Combining this with Lemma 2.1 yields

$$\begin{aligned} \mu _I(A_n) \ge \frac{2^{-(N+1)}|{\mathcal {C}}_N \cap 0.2A_n(N) \cap 0.2I|}{\mu (I)}. \end{aligned}$$

Thus, it follows from Lemma 2.7(a) that

$$\begin{aligned} \mu _I(A_n) \gg \frac{2^{-(N+1)} \times 2^{N-k} \mu (I)}{\mu (I)} \gg 2^{-k}. \end{aligned}$$

As

$$\begin{aligned} 2^{-k} \gg 2^n 3^{-N} \gg \psi (2^n) = 2^{- \log \log n / \log \log \log n}, \end{aligned}$$

we have

$$\begin{aligned} \mu _I(A_n)&\gg \psi (2^n), \end{aligned}$$
(4.2)

as claimed.

■ Records provided
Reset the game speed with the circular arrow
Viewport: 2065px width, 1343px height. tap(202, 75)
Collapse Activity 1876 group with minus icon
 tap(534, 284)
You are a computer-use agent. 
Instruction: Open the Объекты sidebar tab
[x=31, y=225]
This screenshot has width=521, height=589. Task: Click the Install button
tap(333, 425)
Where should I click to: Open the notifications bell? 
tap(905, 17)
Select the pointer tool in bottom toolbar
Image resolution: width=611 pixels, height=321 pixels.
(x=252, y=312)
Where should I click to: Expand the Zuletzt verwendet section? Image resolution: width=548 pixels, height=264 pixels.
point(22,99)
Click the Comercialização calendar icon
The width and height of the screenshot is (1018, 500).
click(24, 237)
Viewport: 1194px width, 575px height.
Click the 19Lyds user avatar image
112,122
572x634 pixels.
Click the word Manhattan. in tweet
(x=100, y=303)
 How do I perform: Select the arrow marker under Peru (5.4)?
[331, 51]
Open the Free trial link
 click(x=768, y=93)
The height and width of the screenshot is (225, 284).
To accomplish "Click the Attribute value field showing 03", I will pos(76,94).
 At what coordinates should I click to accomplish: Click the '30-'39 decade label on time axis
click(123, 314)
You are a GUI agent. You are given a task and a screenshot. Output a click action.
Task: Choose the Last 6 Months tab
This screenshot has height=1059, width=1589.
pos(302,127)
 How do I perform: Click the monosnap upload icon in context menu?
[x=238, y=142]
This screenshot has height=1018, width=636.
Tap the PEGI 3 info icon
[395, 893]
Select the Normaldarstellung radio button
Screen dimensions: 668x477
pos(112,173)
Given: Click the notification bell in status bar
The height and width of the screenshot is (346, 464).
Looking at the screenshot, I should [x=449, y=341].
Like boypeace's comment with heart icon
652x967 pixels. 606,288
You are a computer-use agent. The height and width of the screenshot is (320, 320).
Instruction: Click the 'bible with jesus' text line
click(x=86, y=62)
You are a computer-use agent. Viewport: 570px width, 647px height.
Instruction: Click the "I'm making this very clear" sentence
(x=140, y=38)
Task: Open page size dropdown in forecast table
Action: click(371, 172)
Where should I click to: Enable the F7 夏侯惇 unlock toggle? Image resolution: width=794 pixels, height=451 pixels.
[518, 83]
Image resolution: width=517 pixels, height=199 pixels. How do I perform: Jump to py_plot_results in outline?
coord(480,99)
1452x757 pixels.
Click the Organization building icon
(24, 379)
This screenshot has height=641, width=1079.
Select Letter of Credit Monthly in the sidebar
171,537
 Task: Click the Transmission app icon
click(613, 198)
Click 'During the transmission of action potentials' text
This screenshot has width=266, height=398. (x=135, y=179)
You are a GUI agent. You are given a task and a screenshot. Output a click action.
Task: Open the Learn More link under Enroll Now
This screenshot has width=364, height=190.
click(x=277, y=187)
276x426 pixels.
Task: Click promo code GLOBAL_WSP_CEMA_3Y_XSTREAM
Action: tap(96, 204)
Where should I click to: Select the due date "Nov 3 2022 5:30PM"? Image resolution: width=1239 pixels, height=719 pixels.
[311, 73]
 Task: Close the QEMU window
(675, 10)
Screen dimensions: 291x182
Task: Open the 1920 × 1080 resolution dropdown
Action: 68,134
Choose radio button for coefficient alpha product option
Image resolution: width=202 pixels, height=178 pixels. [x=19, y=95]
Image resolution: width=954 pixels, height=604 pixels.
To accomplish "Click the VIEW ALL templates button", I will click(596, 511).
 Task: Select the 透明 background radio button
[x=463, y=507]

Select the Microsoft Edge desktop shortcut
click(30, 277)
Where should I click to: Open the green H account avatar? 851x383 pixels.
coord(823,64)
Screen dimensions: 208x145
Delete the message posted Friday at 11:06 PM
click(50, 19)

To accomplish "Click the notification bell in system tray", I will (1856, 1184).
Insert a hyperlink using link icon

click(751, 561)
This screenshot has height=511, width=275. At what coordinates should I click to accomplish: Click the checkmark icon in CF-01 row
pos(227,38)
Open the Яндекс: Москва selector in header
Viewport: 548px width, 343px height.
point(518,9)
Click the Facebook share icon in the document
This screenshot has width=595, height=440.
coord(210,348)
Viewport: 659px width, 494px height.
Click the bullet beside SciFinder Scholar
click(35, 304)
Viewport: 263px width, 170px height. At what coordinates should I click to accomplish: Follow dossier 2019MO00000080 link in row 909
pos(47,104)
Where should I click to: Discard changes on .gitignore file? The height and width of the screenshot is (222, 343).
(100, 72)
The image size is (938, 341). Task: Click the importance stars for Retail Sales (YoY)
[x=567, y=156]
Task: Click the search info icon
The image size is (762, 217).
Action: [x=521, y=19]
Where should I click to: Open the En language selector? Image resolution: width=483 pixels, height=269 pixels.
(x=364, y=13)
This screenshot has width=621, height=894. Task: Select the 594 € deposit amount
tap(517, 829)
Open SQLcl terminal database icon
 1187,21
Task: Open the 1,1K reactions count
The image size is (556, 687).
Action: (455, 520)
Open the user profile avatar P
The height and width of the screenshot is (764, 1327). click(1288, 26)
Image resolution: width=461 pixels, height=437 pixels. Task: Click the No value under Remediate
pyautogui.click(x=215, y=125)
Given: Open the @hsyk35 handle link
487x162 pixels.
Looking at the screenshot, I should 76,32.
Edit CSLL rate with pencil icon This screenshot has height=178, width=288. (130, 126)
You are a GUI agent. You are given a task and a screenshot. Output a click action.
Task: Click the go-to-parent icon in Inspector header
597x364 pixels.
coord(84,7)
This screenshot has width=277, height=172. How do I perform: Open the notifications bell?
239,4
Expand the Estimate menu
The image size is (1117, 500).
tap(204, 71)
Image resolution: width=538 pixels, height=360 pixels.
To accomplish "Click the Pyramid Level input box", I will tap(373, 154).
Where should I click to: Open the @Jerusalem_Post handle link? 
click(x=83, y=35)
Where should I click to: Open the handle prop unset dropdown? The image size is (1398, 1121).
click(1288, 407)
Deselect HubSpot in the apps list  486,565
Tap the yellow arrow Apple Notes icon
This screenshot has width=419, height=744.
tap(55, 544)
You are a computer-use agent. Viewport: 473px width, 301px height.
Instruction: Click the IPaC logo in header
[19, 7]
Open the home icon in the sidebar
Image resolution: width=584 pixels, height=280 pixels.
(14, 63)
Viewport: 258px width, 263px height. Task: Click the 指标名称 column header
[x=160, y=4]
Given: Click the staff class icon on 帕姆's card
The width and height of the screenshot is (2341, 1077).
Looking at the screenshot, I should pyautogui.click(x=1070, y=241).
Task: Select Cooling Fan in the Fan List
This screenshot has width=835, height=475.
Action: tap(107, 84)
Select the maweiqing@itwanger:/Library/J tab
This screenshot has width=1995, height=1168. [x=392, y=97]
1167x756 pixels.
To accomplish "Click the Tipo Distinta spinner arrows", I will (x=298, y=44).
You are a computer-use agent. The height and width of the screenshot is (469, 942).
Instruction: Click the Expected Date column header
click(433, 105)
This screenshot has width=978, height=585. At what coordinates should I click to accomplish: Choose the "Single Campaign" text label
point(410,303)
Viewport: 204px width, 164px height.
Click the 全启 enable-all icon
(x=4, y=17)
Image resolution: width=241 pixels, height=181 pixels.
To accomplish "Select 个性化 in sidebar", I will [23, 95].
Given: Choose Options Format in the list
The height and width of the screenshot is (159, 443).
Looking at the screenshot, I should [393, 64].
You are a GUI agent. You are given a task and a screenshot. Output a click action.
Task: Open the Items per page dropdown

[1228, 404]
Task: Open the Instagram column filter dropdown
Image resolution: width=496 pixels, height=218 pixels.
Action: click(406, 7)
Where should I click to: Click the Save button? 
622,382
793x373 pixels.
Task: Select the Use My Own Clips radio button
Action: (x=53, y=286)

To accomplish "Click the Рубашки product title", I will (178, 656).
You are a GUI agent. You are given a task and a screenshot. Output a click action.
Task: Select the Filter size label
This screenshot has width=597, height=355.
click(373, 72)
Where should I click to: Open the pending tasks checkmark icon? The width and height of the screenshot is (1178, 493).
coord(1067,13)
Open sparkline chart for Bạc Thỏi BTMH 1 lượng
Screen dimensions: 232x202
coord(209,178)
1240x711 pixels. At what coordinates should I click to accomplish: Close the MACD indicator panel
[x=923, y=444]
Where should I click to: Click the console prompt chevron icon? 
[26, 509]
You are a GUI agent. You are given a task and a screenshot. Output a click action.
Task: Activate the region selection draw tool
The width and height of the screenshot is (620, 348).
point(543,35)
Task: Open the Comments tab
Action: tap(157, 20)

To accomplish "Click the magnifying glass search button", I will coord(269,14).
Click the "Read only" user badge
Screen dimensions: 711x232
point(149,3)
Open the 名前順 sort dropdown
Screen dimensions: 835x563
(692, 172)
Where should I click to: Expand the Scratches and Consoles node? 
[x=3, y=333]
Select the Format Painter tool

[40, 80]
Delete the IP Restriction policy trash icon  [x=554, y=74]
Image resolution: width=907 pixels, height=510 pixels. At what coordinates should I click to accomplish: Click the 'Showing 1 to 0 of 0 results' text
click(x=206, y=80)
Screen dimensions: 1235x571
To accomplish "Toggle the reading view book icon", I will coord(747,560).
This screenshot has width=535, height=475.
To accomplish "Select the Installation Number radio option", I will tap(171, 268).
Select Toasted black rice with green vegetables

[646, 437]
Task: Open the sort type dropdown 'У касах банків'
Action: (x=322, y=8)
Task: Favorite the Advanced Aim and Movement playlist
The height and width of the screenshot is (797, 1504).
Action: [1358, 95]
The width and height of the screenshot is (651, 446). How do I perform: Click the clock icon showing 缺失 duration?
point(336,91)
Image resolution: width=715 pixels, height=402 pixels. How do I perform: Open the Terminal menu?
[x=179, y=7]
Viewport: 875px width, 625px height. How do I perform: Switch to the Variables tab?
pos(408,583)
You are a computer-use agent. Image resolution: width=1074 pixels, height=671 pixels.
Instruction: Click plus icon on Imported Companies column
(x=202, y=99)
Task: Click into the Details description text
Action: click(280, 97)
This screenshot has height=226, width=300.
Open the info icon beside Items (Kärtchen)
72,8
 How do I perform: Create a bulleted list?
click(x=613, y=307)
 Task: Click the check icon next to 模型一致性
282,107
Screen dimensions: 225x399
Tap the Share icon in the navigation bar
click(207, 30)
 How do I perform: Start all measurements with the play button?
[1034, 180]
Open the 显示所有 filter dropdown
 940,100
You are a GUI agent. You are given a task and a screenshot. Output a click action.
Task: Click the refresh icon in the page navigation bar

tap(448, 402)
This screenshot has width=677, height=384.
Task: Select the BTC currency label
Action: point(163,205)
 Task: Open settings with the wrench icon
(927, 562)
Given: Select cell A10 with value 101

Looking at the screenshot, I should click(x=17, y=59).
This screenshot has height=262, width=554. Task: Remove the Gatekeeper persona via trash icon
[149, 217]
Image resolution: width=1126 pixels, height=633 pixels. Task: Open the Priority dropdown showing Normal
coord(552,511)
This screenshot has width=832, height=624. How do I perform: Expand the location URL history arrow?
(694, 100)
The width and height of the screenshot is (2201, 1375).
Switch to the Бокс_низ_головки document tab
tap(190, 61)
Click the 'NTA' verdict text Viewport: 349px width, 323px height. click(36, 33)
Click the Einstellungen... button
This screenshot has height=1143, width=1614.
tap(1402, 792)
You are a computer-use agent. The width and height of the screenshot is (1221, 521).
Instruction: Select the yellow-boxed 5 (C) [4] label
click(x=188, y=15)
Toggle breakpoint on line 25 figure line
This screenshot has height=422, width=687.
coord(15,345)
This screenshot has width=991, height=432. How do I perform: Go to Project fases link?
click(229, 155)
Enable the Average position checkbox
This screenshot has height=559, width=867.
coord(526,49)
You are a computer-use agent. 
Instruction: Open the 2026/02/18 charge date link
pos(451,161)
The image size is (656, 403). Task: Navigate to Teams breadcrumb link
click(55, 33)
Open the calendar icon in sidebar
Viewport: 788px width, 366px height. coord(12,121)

■ The tasks
a) Write out the proof excerpt from "Thus, it follows" up to and including "as claimed.".
b) Gather every line of the listing that contains the word "info".

■ In response
a)
Thus, it follows from Lemma 2.7(a) that

$$\begin{aligned} \mu _I(A_n) \gg \frac{2^{-(N+1)} \times 2^{N-k} \mu (I)}{\mu (I)} \gg 2^{-k}. \end{aligned}$$

As

$$\begin{aligned} 2^{-k} \gg 2^n 3^{-N} \gg \psi (2^n) = 2^{- \log \log n / \log \log \log n}, \end{aligned}$$

we have

$$\begin{aligned} \mu _I(A_n)&\gg \psi (2^n), \end{aligned}$$
(4.2)

as claimed.

b)
Tap the PEGI 3 info icon
Task: Click the search info icon
Open the info icon beside Items (Kärtchen)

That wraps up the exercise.